The angel investor will want to understand how the company plans to market itself, the cost of acquiring a customer, the long-term value of a customer, and management. So the entrepreneur should be prepared for the following:
- How does the company market or plan to market its products or services?
- What is the company’s PR strategy? You can find help with this question at OTC PR Group
- What is the company’s social media strategy?
- What is the projected lifetime value of a customer?
- What advertising will you be doing?
- Who are the founders and key team members?
- What relevant domain experience does the team have?
- What key additions to the team are needed in the short term?
- Why is the team uniquely capable of executing the company’s business plan?
- How many employees do you have?
- What motivates the founders?
Raising capital can be very time-consuming, and raising angel financing will always take longer than you expect.
Not only do you have to find the right investors interested in your sector, but you also have to go through meetings, due diligence, negotiations on terms, and more. There are a variety of ways to find angel investors, including:
- Angel investor networks (groups that aggregate individual investors)
- Venture capitalists and investment bankers
- Crowdfunding sites like Kickstarter and Indiegogo
After finding investors, you should determine whether a prospective angel is a good fit for your company; questions you should ask:
- How do you like to help your portfolio companies?
- What amount of follow-on investment will our company need to succeed?
- How can you be helpful to us in growing the business?
- How do you like to interact with your portfolio companies?
Angels will often invest in the company through a convertible note. The key terms negotiated are:
- Unsecured or secured, the company’s assets are almost always unsecured.
- Interest rate and payment – the interest is usually accrued and not paid currently.
- Discount rate – this is the discount rate the investors enjoy for taking the early risk in the company, expressed as a discount from the company’s Series A round of financing. A discount rate of 20 percent is typical.
- Valuation cap – this is the maximum valuation of the company where the note can be converted in the next round of financing.
There are many reasons an angel investor will reject your pitch.
The great majority of prospective investors are likely to reject you. Here are some of the typical reasons for rejection:
- The business’s market opportunity or potential size is perceived as too small.
- The founders don’t come across as knowledgeable or passionate.
- The entrepreneur, through a blind email and not a referral, made the pitch from a trusted colleague of the angel investor.

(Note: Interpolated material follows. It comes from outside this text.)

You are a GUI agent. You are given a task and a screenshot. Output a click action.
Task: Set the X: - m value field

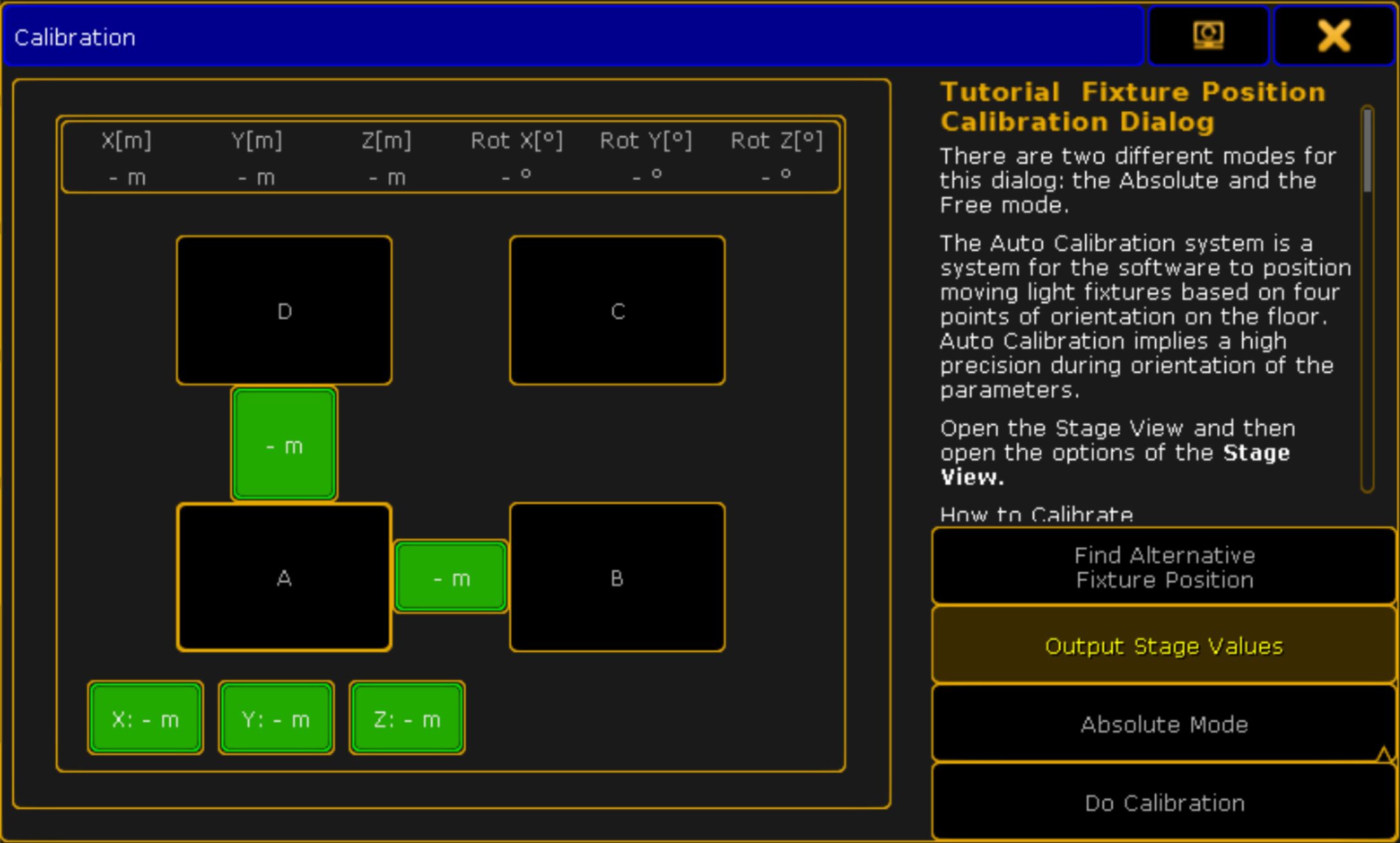click(145, 718)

- The financial projections were not believable, and the founders couldn’t convince the investor of the reasonableness of the underlying assumptions.
- The investor wasn’t convinced of the need for your product or service.
- The investor needed to be convinced that your company was going to differentiate itself from competitors.
- Bring your team to the pitch meeting but only have the CEO speak.
- Showing me uninteresting or unrealistic projections
- Taking too long in your presentation
- Not doing a demo
- It is not being able to explain the key assumptions in your projections.
- Unable to articulate why your product or technology is differentiated from a competitor.
- I need to find out how you will use my investment capital and how long it will last.
What benefits can an entrepreneur get by taking on an angel investor?
Other than money, some or all of these benefits are obtainable from good angel investors, such as contacts with venture capitalists and strategic partners—advice and counsel along with credibility by being associated with the investor. Also, contacts to potential customers, employees, lawyers, banks, accountants, and investment bankers, the list goes on, and suffice to say, more than enough reason to make a go at it and raise needed capital.